But all that knowledge is secondary to the root cause of all the turmoil in our country. That root cause is total and complete lack of basic education and sense of responsibility for one’s own actions. Parents are turning the education and upbringing of their children over to the state. And the cities and states that are the most affected with the problem are those run by liberal politicians like Bill DeBlasio of New York City.

I know that conservative news and commentary outlets see this, but why don’t people on the left at least give lip service to the issue? Can it be possible that they really don’t want to see it because it’s such a glaring example of what liberal progressivism does to the soul of the communities it has taken root in? I tend to think that is the case.

Everything Marxism and Maoism teach is on full display with each and every march and riot that’s occurring on a daily basis. Has our education system become so badly directed that the average person is totally convinced that they owe nothing to the society they live in and that the government is there to provide them with not only the necessities of life but all the goodies that come from a free enterprise form of economy?

So yes, I am angry that people I know, people I care about and people I love are so totally ingrained with an attitude of hatred toward everything that has made this country the one place on the face of the earth where everyone wants to live.

I’m angry that everything about this country that I love and hold dear has become a target of hatred and a form of reverse prejudice.

I’m angry that the press in general, the liberal politicians, the entrenched bureaucracy in Washington, the public education system have all been co-opted by the notion that only a relatively few elites have the vision and correct idea of what is right and what is wrong.

I’m angry that those same people who have made common sense a thing to be laughed at and belittled, are the ones making decisions that affect my life and the pursuit of happiness embodied in our declaration of independence.

And I’m angry that those people who are supposed to be the defenders of free speech; the educators, the liberal politicians and most of all the press, think that I am ignorant because I am a Christian, a politically conservative Christian, a politically conservative Christian trans-sexual; that since I’m all these things, I can’t have an opinion worth voicing.

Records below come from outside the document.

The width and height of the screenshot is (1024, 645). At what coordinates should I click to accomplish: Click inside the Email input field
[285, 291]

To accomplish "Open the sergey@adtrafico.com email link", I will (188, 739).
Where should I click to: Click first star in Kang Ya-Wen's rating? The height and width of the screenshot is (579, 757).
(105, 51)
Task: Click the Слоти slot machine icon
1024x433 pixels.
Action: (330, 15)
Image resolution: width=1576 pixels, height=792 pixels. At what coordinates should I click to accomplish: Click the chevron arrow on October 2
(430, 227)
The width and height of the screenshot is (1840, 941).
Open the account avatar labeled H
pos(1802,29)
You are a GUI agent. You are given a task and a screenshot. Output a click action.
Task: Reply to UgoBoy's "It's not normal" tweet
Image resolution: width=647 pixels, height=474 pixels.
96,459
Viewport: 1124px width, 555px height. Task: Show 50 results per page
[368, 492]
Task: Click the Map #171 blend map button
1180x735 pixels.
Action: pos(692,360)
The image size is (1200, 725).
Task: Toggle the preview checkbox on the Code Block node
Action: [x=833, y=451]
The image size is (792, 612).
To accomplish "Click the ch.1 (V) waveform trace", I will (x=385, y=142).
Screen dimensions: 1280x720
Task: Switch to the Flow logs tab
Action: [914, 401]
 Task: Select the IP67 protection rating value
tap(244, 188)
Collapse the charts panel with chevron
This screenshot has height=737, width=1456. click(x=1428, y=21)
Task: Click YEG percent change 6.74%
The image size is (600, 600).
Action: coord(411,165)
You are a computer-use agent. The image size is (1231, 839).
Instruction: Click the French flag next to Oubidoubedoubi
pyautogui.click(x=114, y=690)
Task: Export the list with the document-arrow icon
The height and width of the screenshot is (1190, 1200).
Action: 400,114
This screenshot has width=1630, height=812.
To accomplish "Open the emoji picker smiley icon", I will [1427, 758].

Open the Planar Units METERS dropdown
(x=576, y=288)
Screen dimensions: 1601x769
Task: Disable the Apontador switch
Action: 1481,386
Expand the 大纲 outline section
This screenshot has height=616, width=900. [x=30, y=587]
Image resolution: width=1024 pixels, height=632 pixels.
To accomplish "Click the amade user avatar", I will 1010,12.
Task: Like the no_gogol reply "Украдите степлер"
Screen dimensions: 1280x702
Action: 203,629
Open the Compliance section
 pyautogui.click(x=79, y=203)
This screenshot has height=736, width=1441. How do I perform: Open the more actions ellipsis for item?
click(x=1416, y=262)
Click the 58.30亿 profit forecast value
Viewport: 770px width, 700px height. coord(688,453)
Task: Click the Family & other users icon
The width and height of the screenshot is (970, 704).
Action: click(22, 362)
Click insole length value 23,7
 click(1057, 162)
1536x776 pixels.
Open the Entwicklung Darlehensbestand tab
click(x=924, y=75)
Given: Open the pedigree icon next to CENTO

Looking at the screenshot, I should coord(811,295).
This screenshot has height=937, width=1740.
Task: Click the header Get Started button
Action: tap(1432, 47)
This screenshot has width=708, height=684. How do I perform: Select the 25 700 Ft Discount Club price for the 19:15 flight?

I could go on indefinitely about what started out as frustration and has now become anger and how that anger makes me want to lash out, but I don’t believe that’s productive, so I won’t.

If you’ve read this far, I think you get my point. I’m angry.

A Memorable Memorial Day of Critical Thinking

It is Memorial Day 2020 and as with, I believe everyone, it is the most memorable in my life and probably the most memorable in our history. The networks are busy giving lip service to those who have sacrificed all for our country before they launch into a litany of reasons why Donald Trump has handled the Corona Virus pandemic worse than anyone else could have. They back up their opinions with interviews with carefully selected notables who share their narrow views, thus negating any effort they might have made at honoring the people who have giving their all so the very same pundits can spew whatever vitriolic blather they choose.

What I’m wondering, as I sit here, is how we reached this point. Was there a specific event in our history on which the mission of the Fourth Estate changed from reporting facts as they existed to reporting facts as they were desired to exist.

I am not naïve enough to be ignorant of the fact that there have always been divergent views of the facts in any reported situation. But wasn’t there a time when the facts were stated plainly and accurately first then followed by diverse opinions of people capable of critical thinking. I’m try desperately to remember a time in my adult life when I felt I could trust implicitly the facts being reported.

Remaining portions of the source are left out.